The arrears were stipulated to be $8,335. The evidence established that although he was ordered to pay $175 per week for the support of the petitioner and two children on October 11, 1967, the respondent, unilaterally, reduced his payments to $100 per week commencing December 4, 1967 and continued to pay that sum thereafter. The respondent conceded upon cross-examination, that there were no changes in circumstances between the date of the order and his reduced payments. He never made application to the court for a downward modification although he did communicate with the financial officer about the hardship imposed upon him by the support order.
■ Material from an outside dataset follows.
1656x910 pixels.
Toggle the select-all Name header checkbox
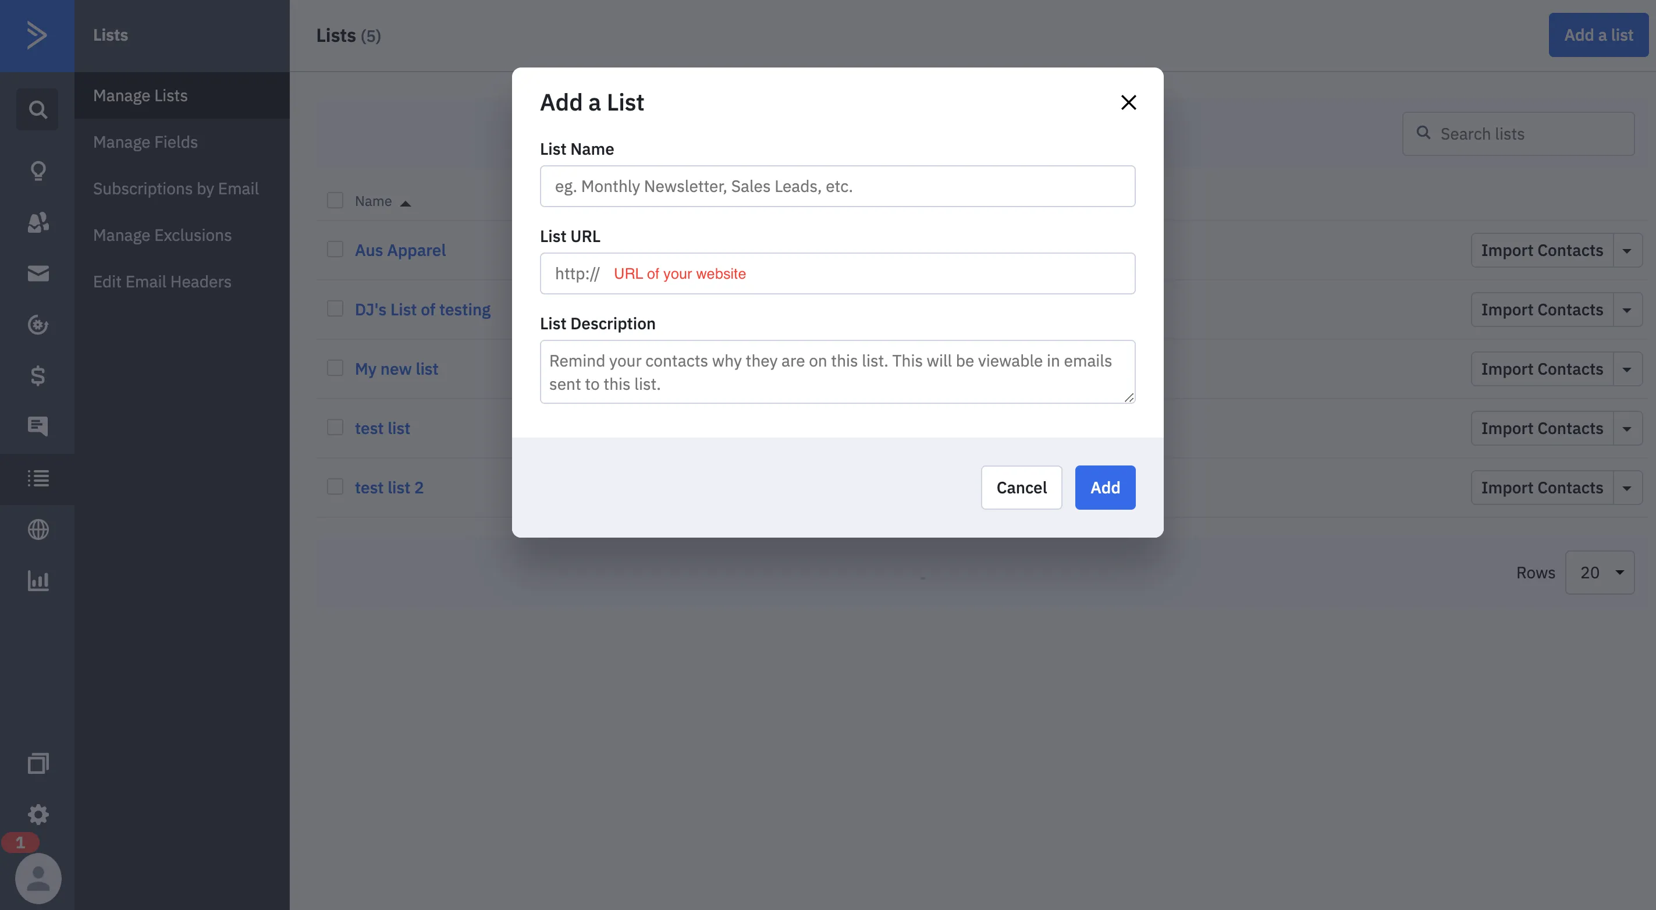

Needless to say, his remedy, had he felt aggrieved by the order, was to appeal it or to petition the court for a rehearing or for 11 downward modification ”. He did neither.

The court order was predicated upon an annual gross income of approximately $20,000. In 1968, the respondent testified, he had an annual gross income of $26,000. In 1969, he had an annual gross income of $30,700. The respondent’s gross annual income for 1970 was $23,000. He is not now and has not been steadily employed since January 1, 1970. His income is derived from services he renders as an information systems consultant for transportation and urban planning. His last consulting assignment was on December 20, 1970. There was speculation but no competent evidence that his earnings for 1971 would be substantially less than in the preceding three years. If such speculation would not justify a downward modification of an existing support .order it should not justify forgiveness of *233arrears. (See, generally, Ann. 18 ALB 2d 10, 21, 51.) In any event, the arrears for which the respondent asks forgiveness accrned, it must be remembered, during a period commencing October 11,1967 and ending December 10,1969 — a period when his gross income was substantially more than it was when the order was made. Although there was considerable testimony regarding substantial expenses during that same period, those expenses were offset by the increased income.
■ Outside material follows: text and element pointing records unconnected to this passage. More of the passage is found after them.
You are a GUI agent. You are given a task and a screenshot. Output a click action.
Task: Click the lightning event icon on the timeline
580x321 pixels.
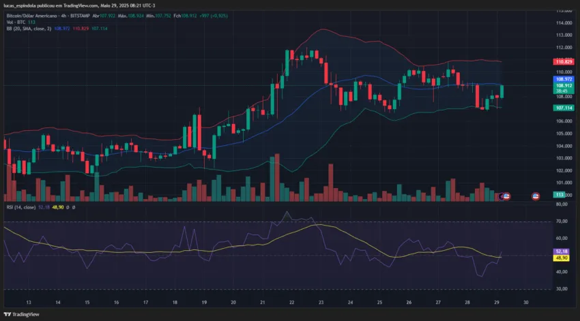click(x=502, y=196)
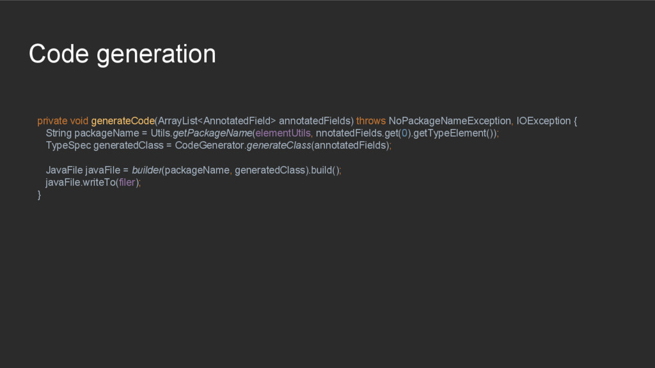Select the purple elementUtils argument

(283, 133)
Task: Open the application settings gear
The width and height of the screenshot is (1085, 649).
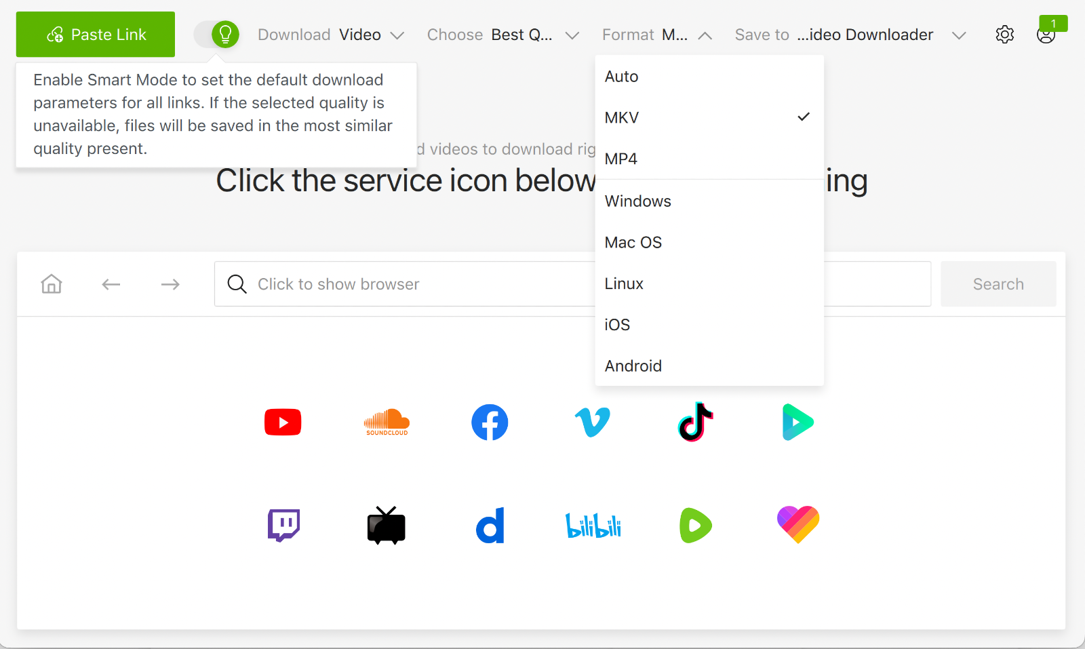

The parties stipulated that the respondent paid approximately $1,200 for orthodontic services rendered his children. He should be credited with that amount. The evidence also established that for approximately eight months after moving to Philadelphia in November, 1967, the petitioner was employed and earned $90 per week net. The income of the petitioner may properly be considered in making an order of support. (Brownstein v. Brownstein, 25 A D 2d 205 [1st Dept., 1966].) Fairness dictates that it also be considered in connection with this application.

In the light of the testimony regarding the respondent’s earnings and expenses, the petitioner’s earnings during an eight-month period and upon all the facts and circumstances and in the exercise of discretion vested in the court by section 458 and paragraph (e) of subdivision 1 of section 460, the arrears are canceled in the amount of $3,600. That sum is arrived at by adding the $1,200 alluded to above to $2,400 representing $75 per week for the eight-month period during which the petitioner was employed. The arrears are thus fixed at $4,735.

Pursuant to paragraph (e) of subdivision 1 of section 460 of the Family Court Act it is hereby ordered that judgment be entered against the respondent in the amount of $4,735, together with $10 costs and disbursements.

Notify the parties and their attorneys.